WHAT TO PRODUCE:
Copy each line below in which the string "Select" occurs.

RECORDS:
════════
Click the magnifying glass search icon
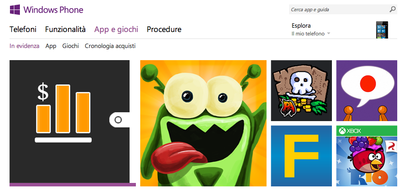402x189 pixels. click(392, 10)
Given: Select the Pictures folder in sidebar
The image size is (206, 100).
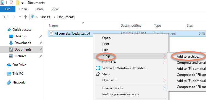Looking at the screenshot, I should [x=20, y=56].
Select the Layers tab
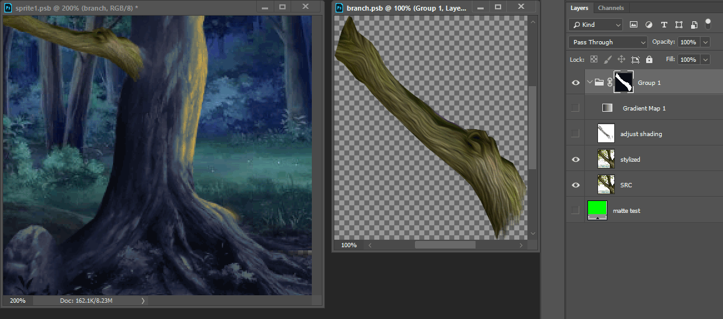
════════
RESULT OF THIS EXERCISE:
Given: Select the Pictures folder in sidebar
Select the Layers tab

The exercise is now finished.